The long-term goal of these studies is to develop novel therapeutics for epilepsy patients whose seizures are not well-controlled by current drugs (pharmacoresistant). Many of these patients have a type of focal epilepsy called temporal lobe epilepsy (TLE). There has been little progress in the development of novel therapies for these patients because of the lack of suitable animal models. Current TLE models show much greater neuronal death and hippocampal sclerosis than observed in patients, and a highly variable occurrence of seizures that precludes drug testing. The proposed studies will validate the usefulness of new mouse model of TLE that overcomes these problems. It was discovered that a mild kindling protocol of a specific strain of mice, VGAT- Cre, led to spontaneous seizures. Kindling refers to the process where repeated electrical stimulations eventually trigger tonic-clonic seizures. However, kindling only leads to spontaneous seizures in VGAT-Cre mice. These mice express Cre recombinase under the control of the vesicular GABA transporter (VGAT), a gene that is specifically expressed in GABAergic inhibitory neurons. Loss, or dysfunction, of these neurons in the hippocampus has been linked to the development of temporal lobe epilepsy.

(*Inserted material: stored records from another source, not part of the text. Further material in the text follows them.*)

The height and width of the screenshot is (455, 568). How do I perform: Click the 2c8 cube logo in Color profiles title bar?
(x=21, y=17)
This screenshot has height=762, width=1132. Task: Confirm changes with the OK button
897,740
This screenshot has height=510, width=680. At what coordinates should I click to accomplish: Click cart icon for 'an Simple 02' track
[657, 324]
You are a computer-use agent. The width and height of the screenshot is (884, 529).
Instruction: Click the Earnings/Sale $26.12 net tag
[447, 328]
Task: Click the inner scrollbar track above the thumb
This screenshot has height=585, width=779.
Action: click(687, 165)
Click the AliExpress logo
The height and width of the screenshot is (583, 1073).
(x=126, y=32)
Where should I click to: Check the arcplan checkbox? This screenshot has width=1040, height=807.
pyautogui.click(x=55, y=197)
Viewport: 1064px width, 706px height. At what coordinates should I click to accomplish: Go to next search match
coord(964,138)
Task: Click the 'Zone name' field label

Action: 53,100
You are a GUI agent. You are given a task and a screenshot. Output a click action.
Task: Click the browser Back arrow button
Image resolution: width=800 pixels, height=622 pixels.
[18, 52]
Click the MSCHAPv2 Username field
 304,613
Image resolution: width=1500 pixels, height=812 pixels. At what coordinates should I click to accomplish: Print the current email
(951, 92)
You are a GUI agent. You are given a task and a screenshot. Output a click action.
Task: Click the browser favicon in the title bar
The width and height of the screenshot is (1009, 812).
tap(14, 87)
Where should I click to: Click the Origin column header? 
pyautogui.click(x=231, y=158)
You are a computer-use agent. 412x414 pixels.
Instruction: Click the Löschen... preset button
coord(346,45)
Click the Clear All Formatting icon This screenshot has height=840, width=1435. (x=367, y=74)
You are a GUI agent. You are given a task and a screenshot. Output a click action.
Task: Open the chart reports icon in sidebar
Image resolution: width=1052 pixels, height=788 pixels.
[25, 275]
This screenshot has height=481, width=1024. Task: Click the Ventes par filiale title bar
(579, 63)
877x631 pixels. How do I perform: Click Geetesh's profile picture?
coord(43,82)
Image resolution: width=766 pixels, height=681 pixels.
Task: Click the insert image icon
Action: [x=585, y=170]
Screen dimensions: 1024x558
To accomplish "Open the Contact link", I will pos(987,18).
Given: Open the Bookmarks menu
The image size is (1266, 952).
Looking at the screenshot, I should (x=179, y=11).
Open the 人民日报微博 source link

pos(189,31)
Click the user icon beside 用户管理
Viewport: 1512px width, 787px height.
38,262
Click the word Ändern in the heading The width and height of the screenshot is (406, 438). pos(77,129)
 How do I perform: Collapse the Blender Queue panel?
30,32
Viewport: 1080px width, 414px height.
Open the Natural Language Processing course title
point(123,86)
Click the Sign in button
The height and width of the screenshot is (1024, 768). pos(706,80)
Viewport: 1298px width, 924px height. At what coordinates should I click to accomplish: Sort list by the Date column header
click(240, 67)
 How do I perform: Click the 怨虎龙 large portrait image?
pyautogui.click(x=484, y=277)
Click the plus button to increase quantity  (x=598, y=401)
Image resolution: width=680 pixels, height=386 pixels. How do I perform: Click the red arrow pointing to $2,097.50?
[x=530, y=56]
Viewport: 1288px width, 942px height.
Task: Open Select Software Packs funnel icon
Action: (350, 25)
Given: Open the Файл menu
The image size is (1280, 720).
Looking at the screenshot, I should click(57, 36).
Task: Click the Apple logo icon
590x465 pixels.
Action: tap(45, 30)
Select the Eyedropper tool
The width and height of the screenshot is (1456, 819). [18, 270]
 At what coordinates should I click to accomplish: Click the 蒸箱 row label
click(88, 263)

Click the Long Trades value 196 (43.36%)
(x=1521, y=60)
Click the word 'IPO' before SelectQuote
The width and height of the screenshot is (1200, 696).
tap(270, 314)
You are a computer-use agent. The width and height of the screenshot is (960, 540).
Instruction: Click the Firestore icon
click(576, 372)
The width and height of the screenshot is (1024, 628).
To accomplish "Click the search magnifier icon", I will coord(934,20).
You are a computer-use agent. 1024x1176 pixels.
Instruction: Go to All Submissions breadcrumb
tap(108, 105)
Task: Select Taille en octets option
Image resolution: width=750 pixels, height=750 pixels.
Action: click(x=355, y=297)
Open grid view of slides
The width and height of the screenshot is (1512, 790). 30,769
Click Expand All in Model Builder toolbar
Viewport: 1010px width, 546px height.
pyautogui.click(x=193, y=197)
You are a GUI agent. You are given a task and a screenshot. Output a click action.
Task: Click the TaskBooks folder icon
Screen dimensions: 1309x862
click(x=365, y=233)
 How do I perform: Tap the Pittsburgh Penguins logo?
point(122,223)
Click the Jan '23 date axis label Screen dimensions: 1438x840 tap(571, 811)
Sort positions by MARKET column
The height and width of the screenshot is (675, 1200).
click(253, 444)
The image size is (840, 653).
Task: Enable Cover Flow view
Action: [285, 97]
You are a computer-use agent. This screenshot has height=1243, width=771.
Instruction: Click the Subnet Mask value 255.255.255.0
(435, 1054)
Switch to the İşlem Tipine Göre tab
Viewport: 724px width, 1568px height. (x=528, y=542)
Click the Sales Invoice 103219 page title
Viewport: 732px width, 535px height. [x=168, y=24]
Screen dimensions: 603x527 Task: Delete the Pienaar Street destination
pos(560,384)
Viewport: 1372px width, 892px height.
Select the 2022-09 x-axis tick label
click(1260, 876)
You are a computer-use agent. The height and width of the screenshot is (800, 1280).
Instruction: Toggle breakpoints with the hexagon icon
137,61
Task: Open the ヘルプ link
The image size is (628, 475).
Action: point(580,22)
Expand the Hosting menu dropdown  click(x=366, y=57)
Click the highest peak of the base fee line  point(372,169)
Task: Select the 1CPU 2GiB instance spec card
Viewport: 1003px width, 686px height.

The first aim of this study will optimize kindling protocols to generate mice with an ideal frequency of spontaneous seizures for drug testing.
The second aim i s to validate that these mice respond to currently available antiseizure drugs. This work will be done by Dr. Wilcox?s group at the University of Utah, who also directs the NIH-sponsored Epilepsy Therapy Screening Program.
Temporal lobe epilepsy (TLE) is debilitating disorder that affects millions of people worldwide and is difficult to treat with medicines. This grant will validate a novel animal model of TLE that will enhance the search for novel therapies.